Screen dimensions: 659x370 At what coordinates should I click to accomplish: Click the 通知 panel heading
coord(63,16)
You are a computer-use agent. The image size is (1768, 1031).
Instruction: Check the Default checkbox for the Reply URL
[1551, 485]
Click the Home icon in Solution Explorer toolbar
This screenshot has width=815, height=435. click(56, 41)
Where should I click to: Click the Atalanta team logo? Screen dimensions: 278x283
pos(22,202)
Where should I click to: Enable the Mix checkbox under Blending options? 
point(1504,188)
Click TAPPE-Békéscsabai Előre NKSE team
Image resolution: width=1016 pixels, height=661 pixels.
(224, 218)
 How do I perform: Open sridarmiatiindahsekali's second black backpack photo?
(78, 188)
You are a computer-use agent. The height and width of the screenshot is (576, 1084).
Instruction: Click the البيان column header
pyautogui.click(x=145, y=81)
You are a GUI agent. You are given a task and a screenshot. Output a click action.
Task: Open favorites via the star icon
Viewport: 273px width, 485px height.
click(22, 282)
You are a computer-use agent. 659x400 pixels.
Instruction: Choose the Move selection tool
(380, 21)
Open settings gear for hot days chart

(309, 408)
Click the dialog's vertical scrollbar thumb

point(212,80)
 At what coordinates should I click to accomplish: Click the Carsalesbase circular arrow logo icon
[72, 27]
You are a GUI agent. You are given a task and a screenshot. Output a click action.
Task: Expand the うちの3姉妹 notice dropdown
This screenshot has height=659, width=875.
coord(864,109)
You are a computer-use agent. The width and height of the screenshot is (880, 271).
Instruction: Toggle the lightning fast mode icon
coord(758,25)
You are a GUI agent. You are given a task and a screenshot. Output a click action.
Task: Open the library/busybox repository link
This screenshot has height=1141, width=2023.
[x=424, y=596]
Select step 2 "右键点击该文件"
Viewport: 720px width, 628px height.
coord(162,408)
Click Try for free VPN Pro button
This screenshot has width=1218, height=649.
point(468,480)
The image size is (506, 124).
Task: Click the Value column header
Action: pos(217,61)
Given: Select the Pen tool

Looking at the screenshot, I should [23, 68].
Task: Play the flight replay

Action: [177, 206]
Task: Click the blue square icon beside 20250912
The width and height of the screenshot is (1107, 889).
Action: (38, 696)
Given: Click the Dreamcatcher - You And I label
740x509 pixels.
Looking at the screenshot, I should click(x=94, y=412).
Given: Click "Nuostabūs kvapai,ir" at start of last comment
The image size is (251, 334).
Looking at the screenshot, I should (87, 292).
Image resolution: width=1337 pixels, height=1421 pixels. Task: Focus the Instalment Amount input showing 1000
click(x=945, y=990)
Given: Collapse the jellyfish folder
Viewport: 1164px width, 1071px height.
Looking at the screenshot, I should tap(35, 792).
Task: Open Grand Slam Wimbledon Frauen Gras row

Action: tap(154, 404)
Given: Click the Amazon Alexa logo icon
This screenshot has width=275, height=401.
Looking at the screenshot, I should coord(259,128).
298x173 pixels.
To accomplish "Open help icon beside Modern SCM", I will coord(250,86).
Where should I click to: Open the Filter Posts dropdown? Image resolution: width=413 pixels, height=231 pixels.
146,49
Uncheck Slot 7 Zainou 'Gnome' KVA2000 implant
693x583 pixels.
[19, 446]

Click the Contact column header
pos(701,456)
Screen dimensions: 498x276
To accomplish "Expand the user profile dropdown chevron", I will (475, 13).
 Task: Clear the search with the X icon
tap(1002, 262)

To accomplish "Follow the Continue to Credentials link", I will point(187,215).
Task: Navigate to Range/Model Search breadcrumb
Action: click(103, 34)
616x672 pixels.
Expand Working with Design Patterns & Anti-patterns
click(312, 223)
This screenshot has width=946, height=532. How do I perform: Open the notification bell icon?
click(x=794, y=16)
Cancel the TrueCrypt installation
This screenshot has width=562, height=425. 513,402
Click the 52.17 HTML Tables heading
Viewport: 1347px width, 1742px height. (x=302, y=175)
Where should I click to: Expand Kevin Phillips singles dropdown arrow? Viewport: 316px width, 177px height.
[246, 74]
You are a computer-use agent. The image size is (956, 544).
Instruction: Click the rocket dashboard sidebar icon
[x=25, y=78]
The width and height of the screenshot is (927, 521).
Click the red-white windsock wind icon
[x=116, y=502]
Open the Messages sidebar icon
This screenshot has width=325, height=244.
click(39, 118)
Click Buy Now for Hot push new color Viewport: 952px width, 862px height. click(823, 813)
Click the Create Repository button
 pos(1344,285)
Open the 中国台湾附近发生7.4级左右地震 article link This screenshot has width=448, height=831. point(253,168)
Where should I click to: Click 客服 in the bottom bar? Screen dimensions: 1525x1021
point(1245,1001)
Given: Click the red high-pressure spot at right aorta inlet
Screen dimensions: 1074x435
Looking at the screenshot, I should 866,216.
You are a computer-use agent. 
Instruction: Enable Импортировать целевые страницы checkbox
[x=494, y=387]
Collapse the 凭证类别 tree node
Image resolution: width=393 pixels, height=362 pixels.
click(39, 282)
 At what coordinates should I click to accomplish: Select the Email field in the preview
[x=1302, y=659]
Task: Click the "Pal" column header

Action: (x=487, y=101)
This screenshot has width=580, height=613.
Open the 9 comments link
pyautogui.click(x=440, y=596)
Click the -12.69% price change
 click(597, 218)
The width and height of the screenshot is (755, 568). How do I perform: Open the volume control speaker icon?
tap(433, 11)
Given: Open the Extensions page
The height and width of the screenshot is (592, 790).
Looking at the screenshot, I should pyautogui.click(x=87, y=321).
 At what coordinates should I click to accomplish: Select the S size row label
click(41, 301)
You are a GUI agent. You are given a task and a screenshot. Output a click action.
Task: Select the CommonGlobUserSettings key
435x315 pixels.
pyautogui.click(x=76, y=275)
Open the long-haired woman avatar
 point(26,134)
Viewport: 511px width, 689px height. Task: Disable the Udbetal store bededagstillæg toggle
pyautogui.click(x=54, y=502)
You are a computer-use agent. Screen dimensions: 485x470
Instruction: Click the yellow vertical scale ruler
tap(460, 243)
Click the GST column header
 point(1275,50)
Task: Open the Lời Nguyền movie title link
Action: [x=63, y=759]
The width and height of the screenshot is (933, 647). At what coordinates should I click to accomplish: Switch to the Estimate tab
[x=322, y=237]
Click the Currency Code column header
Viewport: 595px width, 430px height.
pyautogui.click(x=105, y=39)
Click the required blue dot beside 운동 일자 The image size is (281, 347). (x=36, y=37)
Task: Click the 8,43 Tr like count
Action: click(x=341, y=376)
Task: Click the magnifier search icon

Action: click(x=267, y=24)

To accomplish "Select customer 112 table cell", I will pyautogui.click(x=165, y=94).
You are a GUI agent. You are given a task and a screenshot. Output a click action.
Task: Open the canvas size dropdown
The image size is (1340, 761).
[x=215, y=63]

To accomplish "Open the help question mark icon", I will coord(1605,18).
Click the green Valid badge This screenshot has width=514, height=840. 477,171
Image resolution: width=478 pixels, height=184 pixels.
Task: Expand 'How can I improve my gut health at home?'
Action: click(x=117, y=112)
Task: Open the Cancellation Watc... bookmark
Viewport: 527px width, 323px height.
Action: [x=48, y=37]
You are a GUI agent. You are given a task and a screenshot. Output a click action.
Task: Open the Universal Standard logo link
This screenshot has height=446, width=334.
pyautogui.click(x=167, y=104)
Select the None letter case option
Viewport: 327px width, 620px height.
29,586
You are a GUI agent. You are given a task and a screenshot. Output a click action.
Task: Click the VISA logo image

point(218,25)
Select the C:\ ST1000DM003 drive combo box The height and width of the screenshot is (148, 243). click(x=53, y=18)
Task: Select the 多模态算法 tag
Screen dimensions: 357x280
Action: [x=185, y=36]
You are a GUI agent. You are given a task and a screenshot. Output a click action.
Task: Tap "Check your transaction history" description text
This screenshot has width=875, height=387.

JOB: Reproduce every row above word for word, without changing anything.

RESULT:
Screen dimensions: 659x370 At what coordinates should I click to accomplish: Click the 通知 panel heading
coord(63,16)
You are a computer-use agent. The image size is (1768, 1031).
Instruction: Check the Default checkbox for the Reply URL
[1551, 485]
Click the Home icon in Solution Explorer toolbar
This screenshot has width=815, height=435. click(56, 41)
Where should I click to: Click the Atalanta team logo? Screen dimensions: 278x283
pos(22,202)
Where should I click to: Enable the Mix checkbox under Blending options? 
point(1504,188)
Click TAPPE-Békéscsabai Előre NKSE team
Image resolution: width=1016 pixels, height=661 pixels.
(224, 218)
 How do I perform: Open sridarmiatiindahsekali's second black backpack photo?
(78, 188)
You are a computer-use agent. The height and width of the screenshot is (576, 1084).
Instruction: Click the البيان column header
pyautogui.click(x=145, y=81)
You are a GUI agent. You are given a task and a screenshot. Output a click action.
Task: Open favorites via the star icon
Viewport: 273px width, 485px height.
click(22, 282)
You are a computer-use agent. 659x400 pixels.
Instruction: Choose the Move selection tool
(380, 21)
Open settings gear for hot days chart

(309, 408)
Click the dialog's vertical scrollbar thumb

point(212,80)
 At what coordinates should I click to accomplish: Click the Carsalesbase circular arrow logo icon
[72, 27]
You are a GUI agent. You are given a task and a screenshot. Output a click action.
Task: Expand the うちの3姉妹 notice dropdown
This screenshot has height=659, width=875.
coord(864,109)
You are a computer-use agent. The width and height of the screenshot is (880, 271).
Instruction: Toggle the lightning fast mode icon
coord(758,25)
You are a GUI agent. You are given a task and a screenshot. Output a click action.
Task: Open the library/busybox repository link
This screenshot has height=1141, width=2023.
[x=424, y=596]
Select step 2 "右键点击该文件"
Viewport: 720px width, 628px height.
coord(162,408)
Click Try for free VPN Pro button
This screenshot has width=1218, height=649.
point(468,480)
The image size is (506, 124).
Task: Click the Value column header
Action: pos(217,61)
Given: Select the Pen tool

Looking at the screenshot, I should [23, 68].
Task: Play the flight replay

Action: [177, 206]
Task: Click the blue square icon beside 20250912
The width and height of the screenshot is (1107, 889).
Action: (38, 696)
Given: Click the Dreamcatcher - You And I label
740x509 pixels.
Looking at the screenshot, I should click(x=94, y=412).
Given: Click "Nuostabūs kvapai,ir" at start of last comment
The image size is (251, 334).
Looking at the screenshot, I should (87, 292).
Image resolution: width=1337 pixels, height=1421 pixels. Task: Focus the Instalment Amount input showing 1000
click(x=945, y=990)
Given: Collapse the jellyfish folder
Viewport: 1164px width, 1071px height.
Looking at the screenshot, I should tap(35, 792).
Task: Open Grand Slam Wimbledon Frauen Gras row

Action: tap(154, 404)
Given: Click the Amazon Alexa logo icon
This screenshot has width=275, height=401.
Looking at the screenshot, I should coord(259,128).
298x173 pixels.
To accomplish "Open help icon beside Modern SCM", I will coord(250,86).
Where should I click to: Open the Filter Posts dropdown? Image resolution: width=413 pixels, height=231 pixels.
146,49
Uncheck Slot 7 Zainou 'Gnome' KVA2000 implant
693x583 pixels.
[19, 446]

Click the Contact column header
pos(701,456)
Screen dimensions: 498x276
To accomplish "Expand the user profile dropdown chevron", I will (475, 13).
 Task: Clear the search with the X icon
tap(1002, 262)

To accomplish "Follow the Continue to Credentials link", I will point(187,215).
Task: Navigate to Range/Model Search breadcrumb
Action: click(103, 34)
616x672 pixels.
Expand Working with Design Patterns & Anti-patterns
click(312, 223)
This screenshot has width=946, height=532. How do I perform: Open the notification bell icon?
click(x=794, y=16)
Cancel the TrueCrypt installation
This screenshot has width=562, height=425. 513,402
Click the 52.17 HTML Tables heading
Viewport: 1347px width, 1742px height. (x=302, y=175)
Where should I click to: Expand Kevin Phillips singles dropdown arrow? Viewport: 316px width, 177px height.
[246, 74]
You are a computer-use agent. The image size is (956, 544).
Instruction: Click the rocket dashboard sidebar icon
[x=25, y=78]
The width and height of the screenshot is (927, 521).
Click the red-white windsock wind icon
[x=116, y=502]
Open the Messages sidebar icon
This screenshot has width=325, height=244.
click(39, 118)
Click Buy Now for Hot push new color Viewport: 952px width, 862px height. click(823, 813)
Click the Create Repository button
 pos(1344,285)
Open the 中国台湾附近发生7.4级左右地震 article link This screenshot has width=448, height=831. point(253,168)
Where should I click to: Click 客服 in the bottom bar? Screen dimensions: 1525x1021
point(1245,1001)
Given: Click the red high-pressure spot at right aorta inlet
Screen dimensions: 1074x435
Looking at the screenshot, I should 866,216.
You are a computer-use agent. 
Instruction: Enable Импортировать целевые страницы checkbox
[x=494, y=387]
Collapse the 凭证类别 tree node
Image resolution: width=393 pixels, height=362 pixels.
click(39, 282)
 At what coordinates should I click to accomplish: Select the Email field in the preview
[x=1302, y=659]
Task: Click the "Pal" column header

Action: (x=487, y=101)
This screenshot has width=580, height=613.
Open the 9 comments link
pyautogui.click(x=440, y=596)
Click the -12.69% price change
 click(597, 218)
The width and height of the screenshot is (755, 568). How do I perform: Open the volume control speaker icon?
tap(433, 11)
Given: Open the Extensions page
The height and width of the screenshot is (592, 790).
Looking at the screenshot, I should pyautogui.click(x=87, y=321).
 At what coordinates should I click to accomplish: Select the S size row label
click(41, 301)
You are a GUI agent. You are given a task and a screenshot. Output a click action.
Task: Select the CommonGlobUserSettings key
435x315 pixels.
pyautogui.click(x=76, y=275)
Open the long-haired woman avatar
 point(26,134)
Viewport: 511px width, 689px height. Task: Disable the Udbetal store bededagstillæg toggle
pyautogui.click(x=54, y=502)
You are a computer-use agent. Screen dimensions: 485x470
Instruction: Click the yellow vertical scale ruler
tap(460, 243)
Click the GST column header
 point(1275,50)
Task: Open the Lời Nguyền movie title link
Action: [x=63, y=759]
The width and height of the screenshot is (933, 647). At what coordinates should I click to accomplish: Switch to the Estimate tab
[x=322, y=237]
Click the Currency Code column header
Viewport: 595px width, 430px height.
pyautogui.click(x=105, y=39)
Click the required blue dot beside 운동 일자 The image size is (281, 347). (x=36, y=37)
Task: Click the 8,43 Tr like count
Action: click(x=341, y=376)
Task: Click the magnifier search icon

Action: click(x=267, y=24)

To accomplish "Select customer 112 table cell", I will pyautogui.click(x=165, y=94).
You are a GUI agent. You are given a task and a screenshot. Output a click action.
Task: Open the canvas size dropdown
The image size is (1340, 761).
[x=215, y=63]

To accomplish "Open the help question mark icon", I will coord(1605,18).
Click the green Valid badge This screenshot has width=514, height=840. 477,171
Image resolution: width=478 pixels, height=184 pixels.
Task: Expand 'How can I improve my gut health at home?'
Action: click(x=117, y=112)
Task: Open the Cancellation Watc... bookmark
Viewport: 527px width, 323px height.
Action: [x=48, y=37]
You are a GUI agent. You are given a task and a screenshot. Output a click action.
Task: Open the Universal Standard logo link
This screenshot has height=446, width=334.
pyautogui.click(x=167, y=104)
Select the None letter case option
Viewport: 327px width, 620px height.
29,586
You are a GUI agent. You are given a task and a screenshot. Output a click action.
Task: Click the VISA logo image

point(218,25)
Select the C:\ ST1000DM003 drive combo box The height and width of the screenshot is (148, 243). click(x=53, y=18)
Task: Select the 多模态算法 tag
Screen dimensions: 357x280
Action: [x=185, y=36]
You are a GUI agent. You are given a task and a screenshot. Output a click action.
Task: Tap "Check your transaction history" description text
This screenshot has width=875, height=387.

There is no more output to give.